Orissa: Hindu extremists plant a flag on the rubble of a church under reconstruction
by Nirmala Carvalho
The place of worship was destroyed in 2008, during the pogrom against Christians that caused hundreds of dead. The local community had recovered materials to rebuild the building. The fundamentalists, with the connivance of police and government want to seize the land. Indian activist: government "sympathizes" with the extremist wing.
Bhubaneswar (AsiaNews) - The government is"sympathetic to the Hindu extremist wing " and does not intervene to quell "provocations" against Christians in Orissa, denounces Indian activist Sajan K. George to AsiaNews, commenting on the last episode against the religious minority: October 6 last more than 400 Hindu fanatics planted a saffron flag - the official symbol of Hinduism – on the rubble of a Catholic church, destroyed during the anti-Christian pogroms of 2008. According to police, the flag was removed by unknown persons last night.
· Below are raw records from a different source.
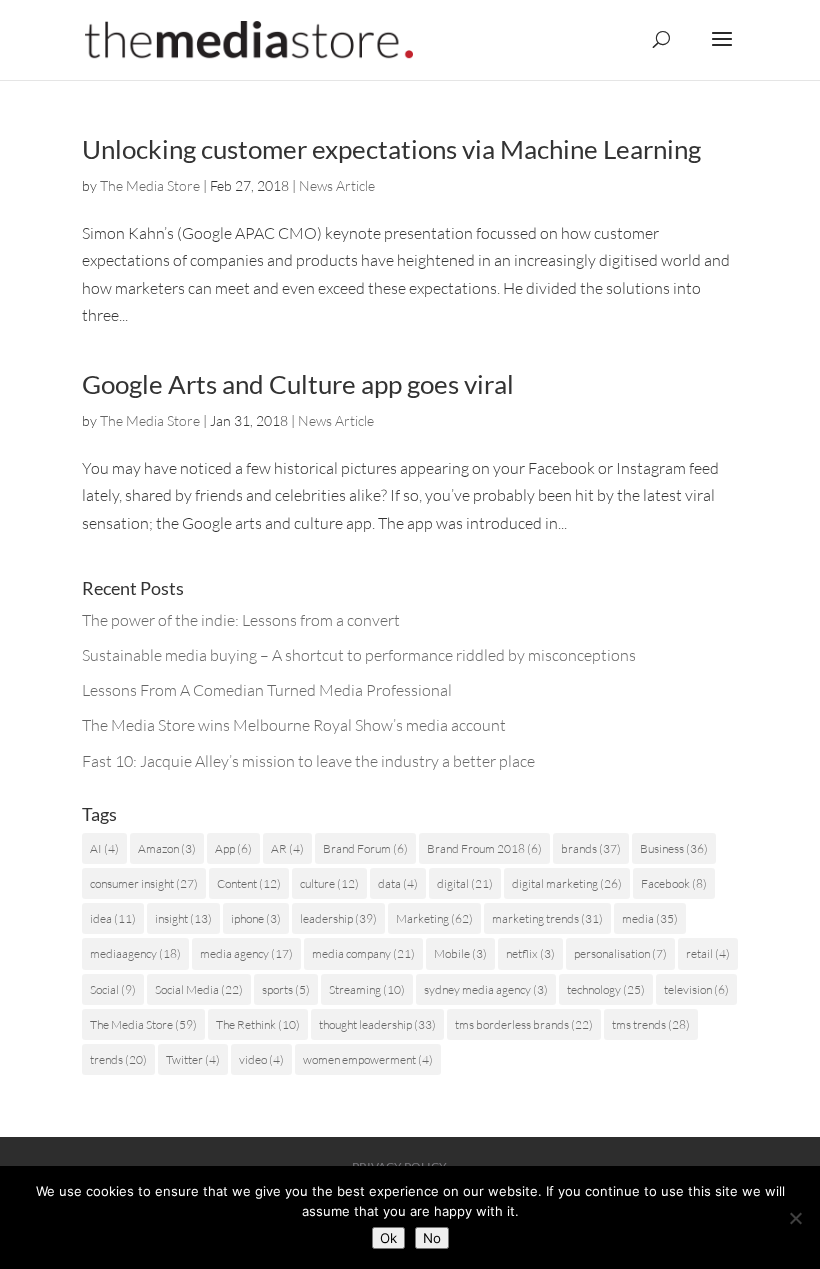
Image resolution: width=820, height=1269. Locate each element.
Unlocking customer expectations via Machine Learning (391, 149)
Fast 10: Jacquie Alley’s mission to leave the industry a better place (308, 761)
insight (183, 918)
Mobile (460, 953)
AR (287, 848)
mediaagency (135, 953)
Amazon (167, 848)
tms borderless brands (524, 1024)
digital (465, 883)
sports (286, 989)
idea (113, 918)
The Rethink (258, 1024)
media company (363, 953)
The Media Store (150, 185)
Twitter (193, 1059)
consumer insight (144, 883)
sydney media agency (486, 989)
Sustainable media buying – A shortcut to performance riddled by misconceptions (359, 655)
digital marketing (567, 883)
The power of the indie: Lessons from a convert (241, 620)
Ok (388, 1238)
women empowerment (368, 1059)
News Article (337, 185)
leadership (338, 918)
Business (674, 848)
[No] (795, 1218)
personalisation (620, 953)
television (696, 989)
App (233, 848)
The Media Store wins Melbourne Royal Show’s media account (294, 725)
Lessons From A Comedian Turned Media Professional (267, 690)
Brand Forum (365, 848)
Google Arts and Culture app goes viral (298, 384)
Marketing (434, 918)
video (261, 1059)
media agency (246, 953)
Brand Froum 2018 (484, 848)
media (650, 918)
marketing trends (547, 918)
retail (708, 953)
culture (329, 883)
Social (113, 989)
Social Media (199, 989)
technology (606, 989)
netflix (530, 953)
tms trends (651, 1024)
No (432, 1238)
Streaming (367, 989)
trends (118, 1059)
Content (249, 883)
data (398, 883)
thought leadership (377, 1024)
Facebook (674, 883)
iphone (256, 918)
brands (591, 848)
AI (104, 848)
However, tension remains high in the area and there is an creeping sense of increasing hopelessness and abandonment among Christians, ignored by government and law enforcement.
In recent weeks the Christian community had accumulated building materials to rebuild the parish church of Raikia in the village of Bakingia, Kandhamal district, belonging to the Archdiocese of Cuttack-Bhubaneswar, Orissa (eastern India). The building was destroyed by Hindu fundamentalists in 2008, during the anti-Christian violence that caused hundreds of casualties. On October 6, Vijaya Dashami festival for the Hindu community, which is celebrating these days the festival of the goddess Durga, hundreds of extremists planted the saffron flag. The area, according to their leader Bhaskar Pradha, belonged to their ancestors.
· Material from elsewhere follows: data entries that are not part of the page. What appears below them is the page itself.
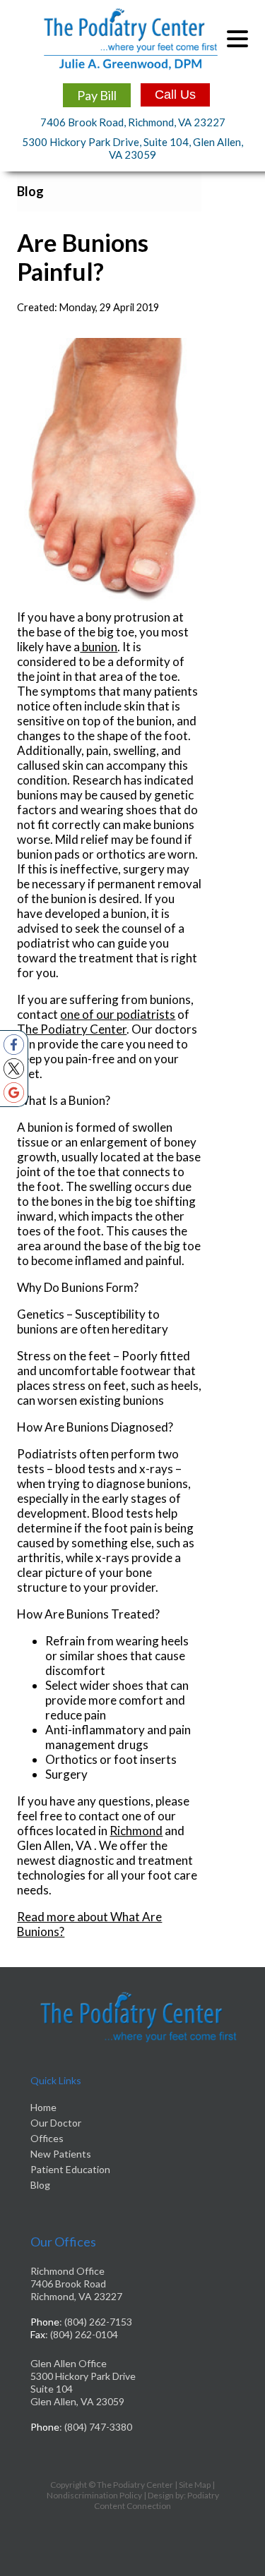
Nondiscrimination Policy (94, 2495)
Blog (40, 2185)
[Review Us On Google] (14, 1092)
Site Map (195, 2484)
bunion (98, 646)
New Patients (60, 2154)
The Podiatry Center (71, 1029)
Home (43, 2107)
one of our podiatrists (117, 1014)
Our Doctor (55, 2123)
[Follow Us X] (14, 1068)
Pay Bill (97, 95)
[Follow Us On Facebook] (14, 1044)
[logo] (130, 39)
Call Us (175, 94)
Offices (47, 2138)
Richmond (136, 1830)
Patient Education (70, 2169)
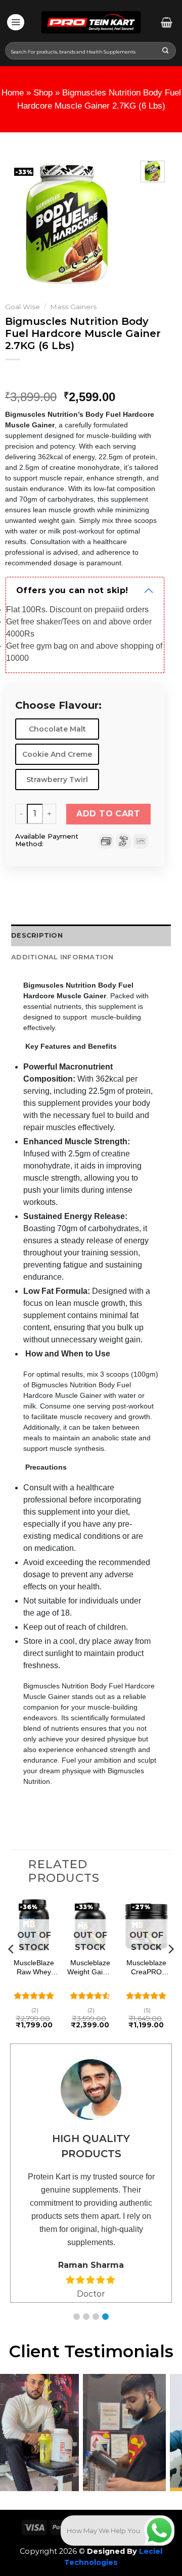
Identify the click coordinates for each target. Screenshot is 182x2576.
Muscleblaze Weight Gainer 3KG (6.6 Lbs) (90, 1967)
Despite the protests of the Christian minority, which turned to local government authorities and the police, no one intervened to remove the banner from the site where the local parish church once stood. Local sources report that last night, someone removed the Hindu symbol, but the tension between the two communities remains high so much so that the area is guarded by dozens of police. Archbishop John Barwa, of Cuttack-Bhubaneswar, immediately informed the head of the district Rajesh Patil. In response, he advised the Catholic leaders to send a letter of protest to the police. Yesterday a group of 15 people, led by parish priest Fr Probodh Kumar Pradhan, filed an appropriate complaint, but so far the police have not taken any measures. Administrators and police have also called for a meeting between Christian and Hindu leaders to settle the matter, but so far they have not confirmed an official summit.
Speaking to AsiaNews Fr Pradhan describes the "failure of government authorities" who are not able to control the situation. The reaction of Indian activist Sajan K George, president of Global Council of Indian Christians (GCIC) is even harsher who states that "the government's deafening silence is a source of fear and anxiety among Christians." He confirms that "the police who intervened in the affair did not take any measures", while in recent days "the local government had ordered a halt to the reconstruction of the Catholic Church." Local authorities, adds Sajan George, are conniving with the Hindu extremists because they "do not take action" against those who are "deliberately causing problems".